A lot of what you have described, Kacy, sounds like what each and every one of us, CAH or not, goes through during the teen year. The trouble is that with CAH it's hard to know what's normal teen angst and what's the CAH.
Here's some thing that may help:
1. CAH can produce depression, but since it's a chemically induced depression, it's actually easier to control. Simply look at things and if there's nothing concrete that should be making you feel bad, choose to not. It works for me.
2. The teen years are always confusing because you're discovering all those things that lead to adulthood. Your self-identity is one of the number one things that come into question. Be prepared to accept some things at face value. Variations in size do not make a female organ a male organ. Small breasts wouldn't make a girl a boy would it?
3. Everyone, and I mean everyone, wears masks. Not a mask, but masks. The Chinese have a saying that everyone wears 4 faces: one they show everyone, one they show their friends, one they show only to those closest to them, and one they show only to themselves.

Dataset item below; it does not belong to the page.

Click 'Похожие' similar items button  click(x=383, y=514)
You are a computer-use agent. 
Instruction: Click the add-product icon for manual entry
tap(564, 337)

Just because all the other kids seem to have it all together, doesn't mean they do. They don't, they're just pretending they do, just as I'm sure you do when you're around other, just as every single human being that ever lived has done. Imagine an iceberg that was sad because she had this tremendous bulk of ice hidden beneath the water, and all the other ice bergs, apparently didn't.
4. Because of all the above, you feel different, when the truth is, you're very much like everyone else (another concept that teens have a problem with, since they want to feel "special", but that's another post).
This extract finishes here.